--- WHAT IS EXPECTED ---
Please repeat the items below with each "Screen dimensions" changed to "Display size" and nothing else altered.

* Start TASK MATERIAL *

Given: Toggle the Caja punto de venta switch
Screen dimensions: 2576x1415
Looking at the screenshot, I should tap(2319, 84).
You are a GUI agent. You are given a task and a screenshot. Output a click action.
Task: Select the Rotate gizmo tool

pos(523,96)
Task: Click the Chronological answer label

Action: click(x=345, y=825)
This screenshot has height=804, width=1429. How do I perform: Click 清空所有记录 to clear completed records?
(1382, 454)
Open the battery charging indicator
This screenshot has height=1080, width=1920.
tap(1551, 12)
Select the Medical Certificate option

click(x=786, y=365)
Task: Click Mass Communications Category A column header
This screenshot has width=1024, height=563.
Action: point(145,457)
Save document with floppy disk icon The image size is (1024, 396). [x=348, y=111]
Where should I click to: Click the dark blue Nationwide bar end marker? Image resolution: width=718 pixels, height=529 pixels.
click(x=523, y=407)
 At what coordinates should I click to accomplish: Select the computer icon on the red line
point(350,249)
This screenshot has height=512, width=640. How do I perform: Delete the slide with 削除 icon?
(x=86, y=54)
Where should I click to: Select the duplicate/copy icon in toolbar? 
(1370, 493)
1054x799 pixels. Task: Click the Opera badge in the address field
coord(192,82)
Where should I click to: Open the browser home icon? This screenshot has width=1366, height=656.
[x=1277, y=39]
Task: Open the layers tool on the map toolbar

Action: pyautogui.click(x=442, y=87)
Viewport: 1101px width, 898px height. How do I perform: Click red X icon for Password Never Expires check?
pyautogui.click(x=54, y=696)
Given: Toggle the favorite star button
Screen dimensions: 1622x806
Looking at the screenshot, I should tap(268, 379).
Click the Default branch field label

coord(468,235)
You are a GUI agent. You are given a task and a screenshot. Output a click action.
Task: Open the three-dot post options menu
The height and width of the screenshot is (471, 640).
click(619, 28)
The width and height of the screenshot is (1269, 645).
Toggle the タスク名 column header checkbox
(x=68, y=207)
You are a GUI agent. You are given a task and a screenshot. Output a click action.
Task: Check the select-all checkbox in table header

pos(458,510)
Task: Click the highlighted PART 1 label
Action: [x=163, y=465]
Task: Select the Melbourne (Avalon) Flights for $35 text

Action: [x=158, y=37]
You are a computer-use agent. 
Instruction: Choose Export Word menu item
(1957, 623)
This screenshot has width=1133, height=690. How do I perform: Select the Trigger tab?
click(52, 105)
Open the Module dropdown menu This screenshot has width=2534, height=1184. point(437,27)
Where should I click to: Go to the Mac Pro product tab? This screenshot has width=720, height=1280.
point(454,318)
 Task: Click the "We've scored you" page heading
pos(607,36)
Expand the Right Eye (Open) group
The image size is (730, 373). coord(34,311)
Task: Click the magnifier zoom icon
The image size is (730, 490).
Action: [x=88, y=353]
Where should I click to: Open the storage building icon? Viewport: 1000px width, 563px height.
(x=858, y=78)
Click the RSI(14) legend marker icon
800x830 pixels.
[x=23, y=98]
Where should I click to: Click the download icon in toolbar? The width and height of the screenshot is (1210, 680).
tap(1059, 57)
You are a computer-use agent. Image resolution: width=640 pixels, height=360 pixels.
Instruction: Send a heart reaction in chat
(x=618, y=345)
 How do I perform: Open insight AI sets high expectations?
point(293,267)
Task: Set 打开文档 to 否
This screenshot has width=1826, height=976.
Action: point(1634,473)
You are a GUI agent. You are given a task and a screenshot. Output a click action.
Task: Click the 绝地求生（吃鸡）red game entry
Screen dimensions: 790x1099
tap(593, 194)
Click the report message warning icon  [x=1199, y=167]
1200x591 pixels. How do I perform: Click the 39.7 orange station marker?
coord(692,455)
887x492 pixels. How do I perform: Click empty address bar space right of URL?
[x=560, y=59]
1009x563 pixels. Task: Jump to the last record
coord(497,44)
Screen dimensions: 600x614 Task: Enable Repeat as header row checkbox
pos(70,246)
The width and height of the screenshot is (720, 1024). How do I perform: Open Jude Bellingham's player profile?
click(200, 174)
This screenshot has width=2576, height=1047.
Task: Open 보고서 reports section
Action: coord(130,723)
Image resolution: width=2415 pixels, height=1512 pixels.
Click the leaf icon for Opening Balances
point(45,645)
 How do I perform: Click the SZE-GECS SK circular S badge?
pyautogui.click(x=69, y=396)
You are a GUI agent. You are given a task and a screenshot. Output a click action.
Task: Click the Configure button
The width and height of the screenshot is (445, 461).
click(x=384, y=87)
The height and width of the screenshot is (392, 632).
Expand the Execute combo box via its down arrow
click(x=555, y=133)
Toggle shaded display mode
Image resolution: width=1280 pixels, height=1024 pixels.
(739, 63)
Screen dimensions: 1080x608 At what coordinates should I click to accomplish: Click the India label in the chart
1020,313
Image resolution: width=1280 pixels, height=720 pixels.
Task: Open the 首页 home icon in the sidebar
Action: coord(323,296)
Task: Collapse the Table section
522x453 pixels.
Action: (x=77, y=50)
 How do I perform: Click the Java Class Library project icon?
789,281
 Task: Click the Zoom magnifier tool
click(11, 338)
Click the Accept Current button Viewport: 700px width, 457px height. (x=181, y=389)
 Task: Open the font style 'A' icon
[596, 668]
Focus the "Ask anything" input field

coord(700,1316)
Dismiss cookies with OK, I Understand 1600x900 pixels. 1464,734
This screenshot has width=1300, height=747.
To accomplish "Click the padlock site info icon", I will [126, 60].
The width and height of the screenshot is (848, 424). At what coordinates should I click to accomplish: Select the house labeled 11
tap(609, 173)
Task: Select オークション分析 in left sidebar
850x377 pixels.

* End TASK MATERIAL *

--- EXERCISE RESPONSE ---
Given: Toggle the Caja punto de venta switch
Display size: 2576x1415
Looking at the screenshot, I should tap(2319, 84).
You are a GUI agent. You are given a task and a screenshot. Output a click action.
Task: Select the Rotate gizmo tool

pos(523,96)
Task: Click the Chronological answer label

Action: click(x=345, y=825)
This screenshot has height=804, width=1429. How do I perform: Click 清空所有记录 to clear completed records?
(1382, 454)
Open the battery charging indicator
This screenshot has height=1080, width=1920.
tap(1551, 12)
Select the Medical Certificate option

click(x=786, y=365)
Task: Click Mass Communications Category A column header
This screenshot has width=1024, height=563.
Action: point(145,457)
Save document with floppy disk icon The image size is (1024, 396). [x=348, y=111]
Where should I click to: Click the dark blue Nationwide bar end marker? Image resolution: width=718 pixels, height=529 pixels.
click(x=523, y=407)
 At what coordinates should I click to accomplish: Select the computer icon on the red line
point(350,249)
This screenshot has height=512, width=640. How do I perform: Delete the slide with 削除 icon?
(x=86, y=54)
Where should I click to: Select the duplicate/copy icon in toolbar? 
(1370, 493)
1054x799 pixels. Task: Click the Opera badge in the address field
coord(192,82)
Where should I click to: Open the browser home icon? This screenshot has width=1366, height=656.
[x=1277, y=39]
Task: Open the layers tool on the map toolbar

Action: pyautogui.click(x=442, y=87)
Viewport: 1101px width, 898px height. How do I perform: Click red X icon for Password Never Expires check?
pyautogui.click(x=54, y=696)
Given: Toggle the favorite star button
Display size: 1622x806
Looking at the screenshot, I should tap(268, 379).
Click the Default branch field label

coord(468,235)
You are a GUI agent. You are given a task and a screenshot. Output a click action.
Task: Open the three-dot post options menu
The height and width of the screenshot is (471, 640).
click(619, 28)
The width and height of the screenshot is (1269, 645).
Toggle the タスク名 column header checkbox
(x=68, y=207)
You are a GUI agent. You are given a task and a screenshot. Output a click action.
Task: Check the select-all checkbox in table header

pos(458,510)
Task: Click the highlighted PART 1 label
Action: [x=163, y=465]
Task: Select the Melbourne (Avalon) Flights for $35 text

Action: [x=158, y=37]
You are a computer-use agent. 
Instruction: Choose Export Word menu item
(1957, 623)
This screenshot has width=1133, height=690. How do I perform: Select the Trigger tab?
click(52, 105)
Open the Module dropdown menu This screenshot has width=2534, height=1184. point(437,27)
Where should I click to: Go to the Mac Pro product tab? This screenshot has width=720, height=1280.
point(454,318)
 Task: Click the "We've scored you" page heading
pos(607,36)
Expand the Right Eye (Open) group
The image size is (730, 373). coord(34,311)
Task: Click the magnifier zoom icon
The image size is (730, 490).
Action: [x=88, y=353]
Where should I click to: Open the storage building icon? Viewport: 1000px width, 563px height.
(x=858, y=78)
Click the RSI(14) legend marker icon
800x830 pixels.
[x=23, y=98]
Where should I click to: Click the download icon in toolbar? The width and height of the screenshot is (1210, 680).
tap(1059, 57)
You are a computer-use agent. Image resolution: width=640 pixels, height=360 pixels.
Instruction: Send a heart reaction in chat
(x=618, y=345)
 How do I perform: Open insight AI sets high expectations?
point(293,267)
Task: Set 打开文档 to 否
This screenshot has width=1826, height=976.
Action: point(1634,473)
You are a GUI agent. You are given a task and a screenshot. Output a click action.
Task: Click the 绝地求生（吃鸡）red game entry
Display size: 790x1099
tap(593, 194)
Click the report message warning icon  [x=1199, y=167]
1200x591 pixels. How do I perform: Click the 39.7 orange station marker?
coord(692,455)
887x492 pixels. How do I perform: Click empty address bar space right of URL?
[x=560, y=59]
1009x563 pixels. Task: Jump to the last record
coord(497,44)
Display size: 600x614 Task: Enable Repeat as header row checkbox
pos(70,246)
The width and height of the screenshot is (720, 1024). How do I perform: Open Jude Bellingham's player profile?
click(200, 174)
This screenshot has width=2576, height=1047.
Task: Open 보고서 reports section
Action: coord(130,723)
Image resolution: width=2415 pixels, height=1512 pixels.
Click the leaf icon for Opening Balances
point(45,645)
 How do I perform: Click the SZE-GECS SK circular S badge?
pyautogui.click(x=69, y=396)
You are a GUI agent. You are given a task and a screenshot. Output a click action.
Task: Click the Configure button
The width and height of the screenshot is (445, 461).
click(x=384, y=87)
The height and width of the screenshot is (392, 632).
Expand the Execute combo box via its down arrow
click(x=555, y=133)
Toggle shaded display mode
Image resolution: width=1280 pixels, height=1024 pixels.
(739, 63)
Display size: 1080x608 At what coordinates should I click to accomplish: Click the India label in the chart
1020,313
Image resolution: width=1280 pixels, height=720 pixels.
Task: Open the 首页 home icon in the sidebar
Action: coord(323,296)
Task: Collapse the Table section
522x453 pixels.
Action: (x=77, y=50)
 How do I perform: Click the Java Class Library project icon?
789,281
 Task: Click the Zoom magnifier tool
click(11, 338)
Click the Accept Current button Viewport: 700px width, 457px height. (x=181, y=389)
 Task: Open the font style 'A' icon
[596, 668]
Focus the "Ask anything" input field

coord(700,1316)
Dismiss cookies with OK, I Understand 1600x900 pixels. 1464,734
This screenshot has width=1300, height=747.
To accomplish "Click the padlock site info icon", I will [126, 60].
The width and height of the screenshot is (848, 424). At what coordinates should I click to accomplish: Select the house labeled 11
tap(609, 173)
Task: Select オークション分析 in left sidebar
850x377 pixels.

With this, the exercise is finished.